Synergy Health Partners

Illiotibial Band Syndrome


Iliotibial Band Syndrome (ITBS) is a common overuse injury affecting the iliotibial band (IT band), a thick band of connective tissue that runs from the hip to the shin along the outside of the thigh. ITBS occurs when the IT band becomes tight or inflamed, causing pain on the outer side of the knee. This condition is frequently seen in runners, cyclists, and athletes involved in repetitive knee-bending activities.


The primary cause of ITBS is repetitive friction between the IT band and the lateral femoral epicondyle, a bony prominence on the outer part of the knee. Factors that contribute to ITBS include:

  • Overuse: Repetitive activities, such as running or cycling, without adequate rest.
  • Training Errors: Rapid increase in activity level, running on uneven surfaces, or improper footwear.
  • Biomechanical Issues: Poor running form, leg length discrepancy, weak hip muscles, or excessive pronation (inward rolling of the foot).
  • Muscle Imbalance: Tight or weak muscles in the hip, thigh, or glutes.


Symptoms of ITBS typically develop gradually and may include:

  • Lateral Knee Pain: Sharp or burning pain on the outer side of the knee, especially during or after activity.
  • Tenderness: Tenderness to touch along the IT band, particularly near the knee.
  • Swelling: Mild swelling or thickening of the IT band near the knee.
  • Pain with Movement: Pain that worsens with activities involving knee flexion and extension, such as running, climbing stairs, or cycling.
  • Snapping Sensation: A feeling of snapping or popping on the outer side of the knee.


Diagnosis of ITBS involves a comprehensive evaluation, including:

  • Medical History and Physical Examination: Assessment of symptoms, activity history, and physical examination to identify tenderness, tightness, and biomechanical issues.
  • Special Tests: Functional tests, such as the Ober’s test or Noble’s compression test, to reproduce symptoms and assess IT band tightness.
  • Imaging Studies: Although not usually necessary, imaging studies like MRI or ultrasound can rule out other potential causes of knee pain.


Treatment for ITBS focuses on reducing inflammation, relieving pain, and addressing underlying causes to prevent recurrence:

  • Rest and Activity Modification: Reducing or modifying activities that aggravate symptoms, such as running or cycling, to allow healing.
  • Ice Therapy: Applying ice packs to the affected area for 15-20 minutes several times a day to reduce inflammation and pain.
  • Anti-Inflammatory Medications: Nonsteroidal anti-inflammatory drugs (NSAIDs) like ibuprofen to manage pain and inflammation.
  • Physical Therapy: Exercises to stretch the IT band, strengthen hip and gluteal muscles, and improve flexibility and biomechanics. Common stretches include the IT band stretch, hip flexor stretch, and foam rolling.
  • Corticosteroid Injections: In some cases, corticosteroid injections may be recommended to reduce severe inflammation and pain.
  • Orthotics and Footwear: Using custom orthotics or appropriate footwear to correct biomechanical issues and provide adequate support.

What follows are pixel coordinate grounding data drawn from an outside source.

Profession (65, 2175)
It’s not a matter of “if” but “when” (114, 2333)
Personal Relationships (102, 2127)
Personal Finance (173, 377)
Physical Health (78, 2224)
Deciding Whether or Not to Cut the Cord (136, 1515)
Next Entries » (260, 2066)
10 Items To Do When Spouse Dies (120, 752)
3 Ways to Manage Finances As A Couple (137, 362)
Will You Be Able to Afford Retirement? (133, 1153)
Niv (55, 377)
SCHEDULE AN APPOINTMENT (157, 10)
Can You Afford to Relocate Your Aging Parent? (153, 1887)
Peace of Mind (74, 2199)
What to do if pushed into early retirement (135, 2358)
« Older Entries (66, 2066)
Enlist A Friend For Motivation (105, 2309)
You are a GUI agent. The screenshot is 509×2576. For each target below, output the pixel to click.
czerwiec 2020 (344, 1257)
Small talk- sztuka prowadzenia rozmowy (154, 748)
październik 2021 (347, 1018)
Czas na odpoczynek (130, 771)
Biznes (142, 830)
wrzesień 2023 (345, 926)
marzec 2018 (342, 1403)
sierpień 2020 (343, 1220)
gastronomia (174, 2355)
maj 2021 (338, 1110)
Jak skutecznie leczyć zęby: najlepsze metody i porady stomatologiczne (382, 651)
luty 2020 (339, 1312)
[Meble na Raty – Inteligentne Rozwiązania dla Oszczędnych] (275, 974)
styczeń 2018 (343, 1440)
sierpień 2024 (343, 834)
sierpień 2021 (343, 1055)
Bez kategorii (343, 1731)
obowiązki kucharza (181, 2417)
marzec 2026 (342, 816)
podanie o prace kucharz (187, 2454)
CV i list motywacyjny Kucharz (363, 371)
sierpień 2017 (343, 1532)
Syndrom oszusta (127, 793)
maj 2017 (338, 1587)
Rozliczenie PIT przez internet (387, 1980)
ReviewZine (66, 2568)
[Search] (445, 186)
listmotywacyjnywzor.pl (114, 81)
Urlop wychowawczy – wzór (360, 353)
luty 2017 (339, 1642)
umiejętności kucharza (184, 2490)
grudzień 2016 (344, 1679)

Rehabilitation is crucial for recovering from ITBS and preventing future episodes:

  • Gradual Return to Activity: Slowly increasing activity levels while monitoring for symptoms.
  • Strengthening Exercises: Focus on strengthening the hip abductors, glutes, and core muscles to improve stability and reduce stress on the IT band.
  • Flexibility Exercises: Regular stretching of the IT band, hamstrings, quadriceps, and hip flexors to maintain flexibility.


Preventing ITBS involves addressing risk factors and adopting strategies to reduce the likelihood of developing the condition:

  • Proper Training: Gradually increase the intensity and duration of activities, and avoid sudden changes in training routines.
  • Warm-Up and Cool-Down: Incorporate adequate warm-up and cool-down exercises into your routine.
  • Stretching: Regularly stretch the IT band, hip muscles, and other lower body muscles to maintain flexibility.
  • Strength Training: Strengthen the hip abductors, glutes, and core to improve stability and biomechanics.
  • Footwear: Wear appropriate, supportive footwear that fits well and is suitable for your activity.